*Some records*
◆ ◆ ◆ ◆
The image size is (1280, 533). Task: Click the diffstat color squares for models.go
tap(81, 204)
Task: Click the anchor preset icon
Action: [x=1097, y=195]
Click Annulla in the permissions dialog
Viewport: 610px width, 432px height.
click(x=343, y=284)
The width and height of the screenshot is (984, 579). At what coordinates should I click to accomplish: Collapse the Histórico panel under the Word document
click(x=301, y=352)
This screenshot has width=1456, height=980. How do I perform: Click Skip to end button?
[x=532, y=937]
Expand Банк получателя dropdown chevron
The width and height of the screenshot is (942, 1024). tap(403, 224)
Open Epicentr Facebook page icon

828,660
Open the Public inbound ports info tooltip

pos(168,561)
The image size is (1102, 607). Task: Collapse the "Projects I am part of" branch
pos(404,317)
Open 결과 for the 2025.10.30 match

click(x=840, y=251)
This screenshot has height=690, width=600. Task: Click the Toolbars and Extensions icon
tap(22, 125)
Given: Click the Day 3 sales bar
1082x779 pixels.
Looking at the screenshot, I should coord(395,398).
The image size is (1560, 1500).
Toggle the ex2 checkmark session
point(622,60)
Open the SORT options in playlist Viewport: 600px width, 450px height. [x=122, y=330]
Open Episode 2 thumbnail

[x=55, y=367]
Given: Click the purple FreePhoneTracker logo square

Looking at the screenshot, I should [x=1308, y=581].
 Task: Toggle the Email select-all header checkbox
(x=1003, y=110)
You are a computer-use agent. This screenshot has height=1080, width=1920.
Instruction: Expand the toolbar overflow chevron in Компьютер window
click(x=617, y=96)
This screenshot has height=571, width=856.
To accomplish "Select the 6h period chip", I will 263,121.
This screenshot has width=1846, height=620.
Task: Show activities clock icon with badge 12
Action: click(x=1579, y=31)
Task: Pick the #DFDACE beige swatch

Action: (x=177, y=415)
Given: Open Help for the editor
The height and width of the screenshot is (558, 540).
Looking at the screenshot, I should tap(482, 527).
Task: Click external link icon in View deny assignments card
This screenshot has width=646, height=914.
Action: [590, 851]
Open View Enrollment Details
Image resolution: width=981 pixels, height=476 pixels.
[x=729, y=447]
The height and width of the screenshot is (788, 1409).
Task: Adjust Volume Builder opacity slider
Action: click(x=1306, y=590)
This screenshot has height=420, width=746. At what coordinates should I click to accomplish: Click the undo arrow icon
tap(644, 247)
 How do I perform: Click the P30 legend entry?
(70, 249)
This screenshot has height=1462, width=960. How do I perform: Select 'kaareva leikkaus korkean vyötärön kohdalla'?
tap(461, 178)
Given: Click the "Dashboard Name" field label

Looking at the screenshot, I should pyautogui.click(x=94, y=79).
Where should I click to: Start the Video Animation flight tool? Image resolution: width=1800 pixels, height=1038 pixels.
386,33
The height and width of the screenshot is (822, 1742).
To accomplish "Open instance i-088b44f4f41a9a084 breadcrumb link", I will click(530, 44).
◆ ◆ ◆ ◆
*EXERCISE INSTRUCTIONS*
Repeat the lines of all the records above verbatim.

*TASK RESULT*
The image size is (1280, 533). Task: Click the diffstat color squares for models.go
tap(81, 204)
Task: Click the anchor preset icon
Action: [x=1097, y=195]
Click Annulla in the permissions dialog
Viewport: 610px width, 432px height.
click(x=343, y=284)
The width and height of the screenshot is (984, 579). At what coordinates should I click to accomplish: Collapse the Histórico panel under the Word document
click(x=301, y=352)
This screenshot has width=1456, height=980. How do I perform: Click Skip to end button?
[x=532, y=937]
Expand Банк получателя dropdown chevron
The width and height of the screenshot is (942, 1024). tap(403, 224)
Open Epicentr Facebook page icon

828,660
Open the Public inbound ports info tooltip

pos(168,561)
The image size is (1102, 607). Task: Collapse the "Projects I am part of" branch
pos(404,317)
Open 결과 for the 2025.10.30 match

click(x=840, y=251)
This screenshot has height=690, width=600. Task: Click the Toolbars and Extensions icon
tap(22, 125)
Given: Click the Day 3 sales bar
1082x779 pixels.
Looking at the screenshot, I should coord(395,398).
The image size is (1560, 1500).
Toggle the ex2 checkmark session
point(622,60)
Open the SORT options in playlist Viewport: 600px width, 450px height. [x=122, y=330]
Open Episode 2 thumbnail

[x=55, y=367]
Given: Click the purple FreePhoneTracker logo square

Looking at the screenshot, I should [x=1308, y=581].
 Task: Toggle the Email select-all header checkbox
(x=1003, y=110)
You are a computer-use agent. This screenshot has height=1080, width=1920.
Instruction: Expand the toolbar overflow chevron in Компьютер window
click(x=617, y=96)
This screenshot has height=571, width=856.
To accomplish "Select the 6h period chip", I will 263,121.
This screenshot has width=1846, height=620.
Task: Show activities clock icon with badge 12
Action: click(x=1579, y=31)
Task: Pick the #DFDACE beige swatch

Action: (x=177, y=415)
Given: Open Help for the editor
The height and width of the screenshot is (558, 540).
Looking at the screenshot, I should tap(482, 527).
Task: Click external link icon in View deny assignments card
This screenshot has width=646, height=914.
Action: [590, 851]
Open View Enrollment Details
Image resolution: width=981 pixels, height=476 pixels.
[x=729, y=447]
The height and width of the screenshot is (788, 1409).
Task: Adjust Volume Builder opacity slider
Action: click(x=1306, y=590)
This screenshot has height=420, width=746. At what coordinates should I click to accomplish: Click the undo arrow icon
tap(644, 247)
 How do I perform: Click the P30 legend entry?
(70, 249)
This screenshot has height=1462, width=960. How do I perform: Select 'kaareva leikkaus korkean vyötärön kohdalla'?
tap(461, 178)
Given: Click the "Dashboard Name" field label

Looking at the screenshot, I should pyautogui.click(x=94, y=79).
Where should I click to: Start the Video Animation flight tool? Image resolution: width=1800 pixels, height=1038 pixels.
386,33
The height and width of the screenshot is (822, 1742).
To accomplish "Open instance i-088b44f4f41a9a084 breadcrumb link", I will click(530, 44).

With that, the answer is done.